カーテンというと、どうも少し張り切り過ぎてしまう。分量にこだわったり、レールの新しい付け方はないかなどに考えが行ってしまいそうになる。本当は、空間をゆるく区切るのに、視線を少しさえぎるのに布が一枚かかってさえいれば十分だったりする。

生活のなかで工夫されている布を見ると僕はいつも惹かれてしまう。その空間のオーナーが、何気なく画鋲で布をそのまま窓枠に止めているような光景。カーテンといえるようなものでも無く、でも必要十分で空間に馴染んでいる。小窓の西陽をよけるために応急処置的に留めたバンダナ、旅先で買った手書きの色褪せた地図の図案がプリントされている。キッチンの勝手口の冷気を避けるためにかけた黄色いギンガムチェック。こんな布を見ると、毎日の生活を少しだけ心地よくしてくれる布の存在がとても魅力的に思える。

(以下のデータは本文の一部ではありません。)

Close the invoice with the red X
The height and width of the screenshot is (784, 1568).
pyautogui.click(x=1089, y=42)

昨年、岡山県の宿場町、美作にあるビストロ ‘ohayo’の空間に布が必要、と相談を受けた。その土地の食材をシンプルに調理して、どこか懐かしくも新鮮な料理。ゆっくりと時間が過ぎる町の景色のなかで、穏やかな気持になる料理だ。店の奥には手作りの竈(かまど)もあって、薪の燃える香りが店内に漂う。店を切り盛りするのはなんと僕よりもだいぶ若い二人。

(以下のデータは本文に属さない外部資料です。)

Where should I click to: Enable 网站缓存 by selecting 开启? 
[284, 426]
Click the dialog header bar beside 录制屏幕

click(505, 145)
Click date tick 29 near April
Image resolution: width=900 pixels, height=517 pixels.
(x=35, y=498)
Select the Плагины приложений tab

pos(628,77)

はじめに僕はカーテンをしっかりと仕立てるつもりでいたのだけれど、限られた予算のなかでは少しオーバーな提案だった。それならばと、最小限で最大限の効果を出すために、生地だけを決定したらあとは事前のイメージ確認や、設計無しのアドリブで作らせて欲しい、と提案した。図面や仕様書を描く時間、サンプルを縫って分量を確認するなどの時間を全てカットした。「店主が気に入った布を掛けただけ。それが空間のなかで美しく重なり揺れている」そんなイメージだけを頭のなかでかためて、事前の準備は裁断とミシンで少しだけ布に細工。あとは現場で作ることにした。

入口にはブルーグリーンのコットン地。暖簾のようなカーテンのような役割。土間を抜ける柔らかい風を見せてくれる。さらりとした肌触りはさばきが良くドレープが美しい。奥の部屋には生成りの柔らかいコットン地。たっぷりの分量を床に垂らして温かみをもたせた。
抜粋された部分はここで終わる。